SFP continued to contribute to developing policy recommendations prepared by the Tuna Consortium for Sustainable Tuna Fisheries in Indonesia. SFP provided input, reviewed documents, and participated in Consortium meetings to discuss several white papers (recommendations) to be submitted/discussed with the government. These include:
1. Establishing a Tuna Management Institute (led by PT. Hatfield Indonesia)
2. Improving fish aggregating device (FAD) management and recommendations (led by MDPI)
3. Using fisheries traceability and e-Monitoring technology (led by Marine Change)
4. Establishing minimum data requirements for routine data collection in support of a harvest strategy for tuna fisheries in the Indonesian archipelagic waters (led by YKAN/TNC)

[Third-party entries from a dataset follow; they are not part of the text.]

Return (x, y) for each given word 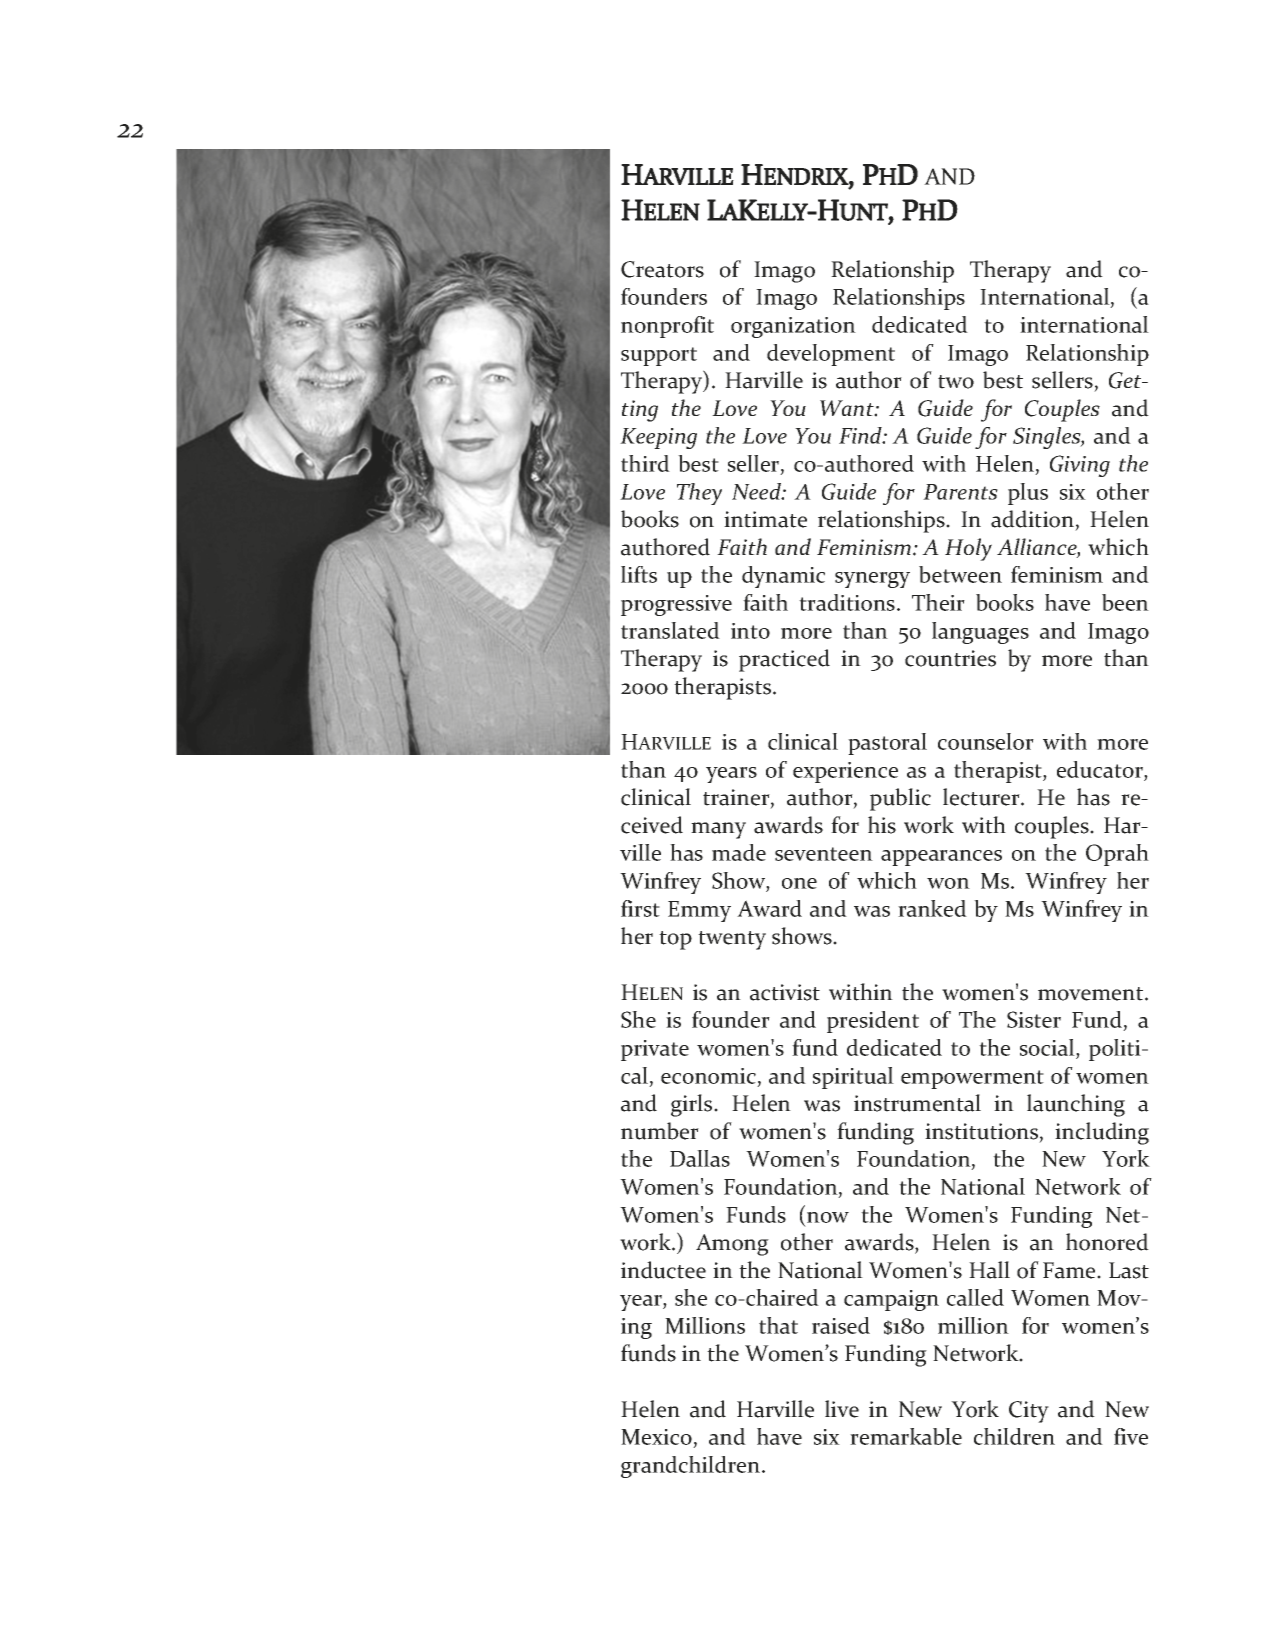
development (831, 355)
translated (670, 630)
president (873, 1022)
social (1048, 1047)
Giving (1080, 466)
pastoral (887, 744)
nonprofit (667, 327)
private (655, 1050)
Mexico (657, 1438)
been (1125, 602)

5. Seeking internal alignment for Indonesian archipelagic waters tuna management (led by EDF and MDPI)
6. Agreeing on recommendations to fulfill compliance to the WCPFC (led by IPNLF).

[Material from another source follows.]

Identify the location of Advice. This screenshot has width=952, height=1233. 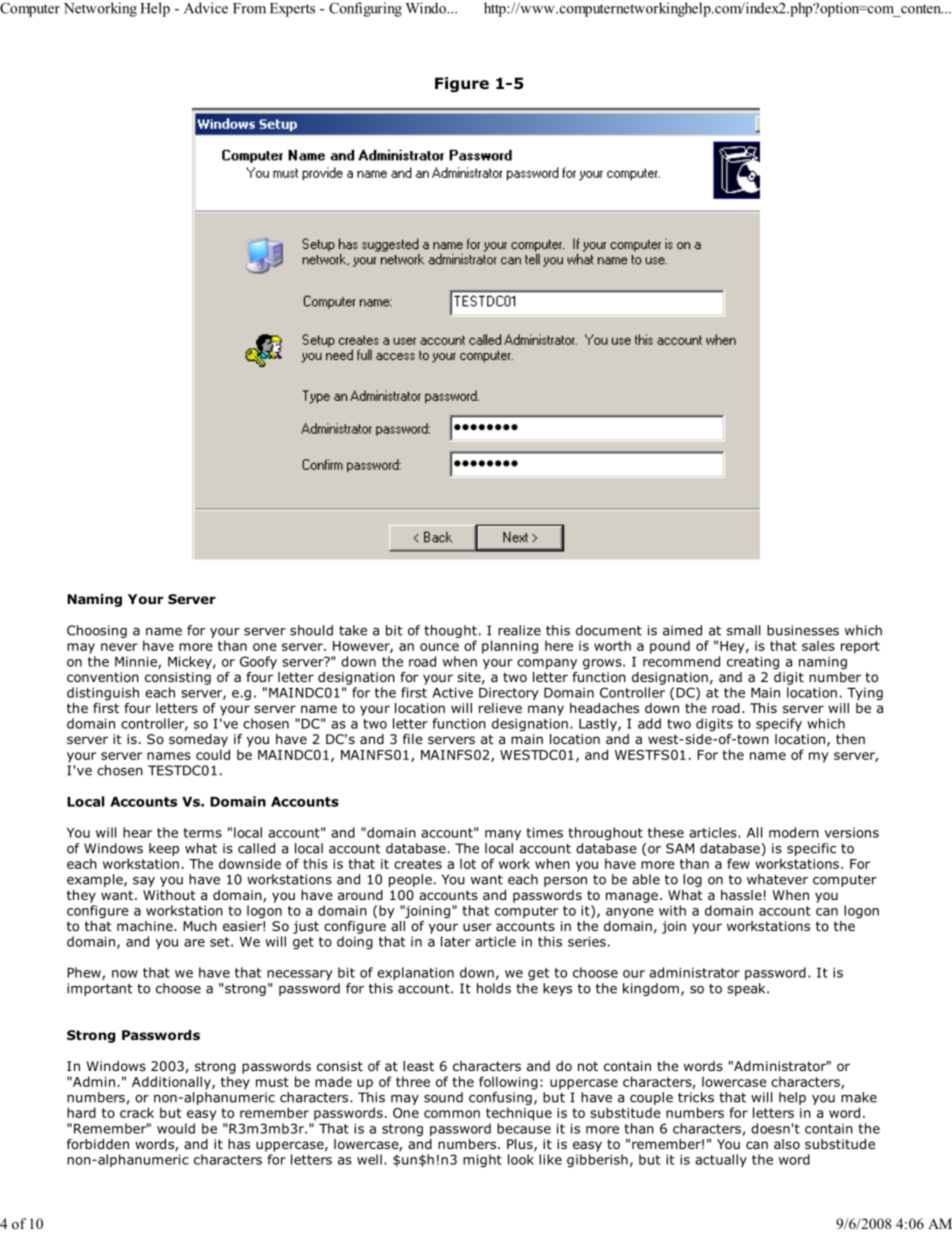
(206, 8).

No further support needed currently.
SFP uses its technical and RFMO expertise and experience to advise SR participants on who, how, and what to engage.
Update: In a letter, 18 SR members and 11 SFP partners called on the US, EU, and approximately 45 governments to implement electronic monitoring in tuna fisheries to protect workers and ensure fishing continues to be sustainable. At-sea observer programs in tuna fisheries have been suspended by the RFMOs since April due to COVID-19. It is urgent to remind governments and RFMOs that electronic monitoring should become an accepted important adjunct to human observer coverage in tuna fisheries.

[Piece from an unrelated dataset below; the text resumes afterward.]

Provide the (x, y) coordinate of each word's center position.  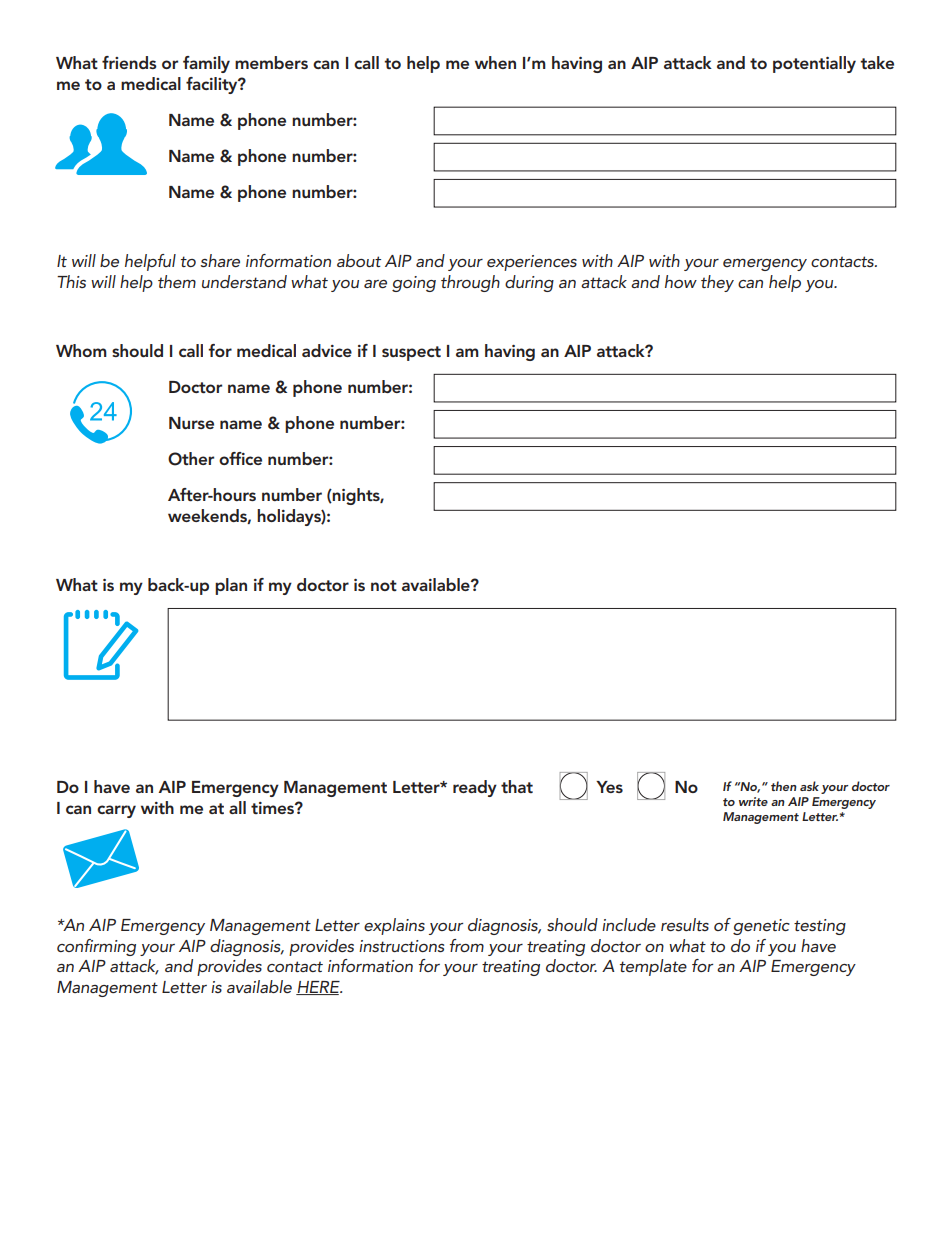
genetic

No further support needed currently.
Support active, strategic supply chain engagement of RFMOs to secure the timely implementation of measures around ETP bycatch and observer coverage.
Update: The IATTC virtual SC meeting was moved from June to July and was attended by SFP staff.
Ongoing analysis of RFMO ETP bycatch and observer coverage continued during Q3, with the aim to present this to the SR at an end-of-the-year virtual webinar to frame conservation around opportunity and need for engaging RFMOs on bycatch and observer coverage.
SFP will continue to attend and support SR participants to attend RFMO scientific and commission/annual meetings to publicly argue for improved sustainability management in RFMO-managed fisheries and to influence key member delegations to propose or support better management. Most of these meetings will be virtual in 2020, and SFP will inform SR members of dates and details as they become available.
No further support needed currently.
SR participants and retail partners successfully utilize the longline bycatch mitigation best practice guide.
Update: The Aldi/SFP/Hookpod project launch was postponed due to COVID-19, likely to Q1 2021.
No further support needed currently.
4. Expansion of the SR
Further support needed: Promote the SR to fellow industry and invite participation; share your supply chain knowledge re: tuna buyers from Japan, Italy, or Spain with SFP.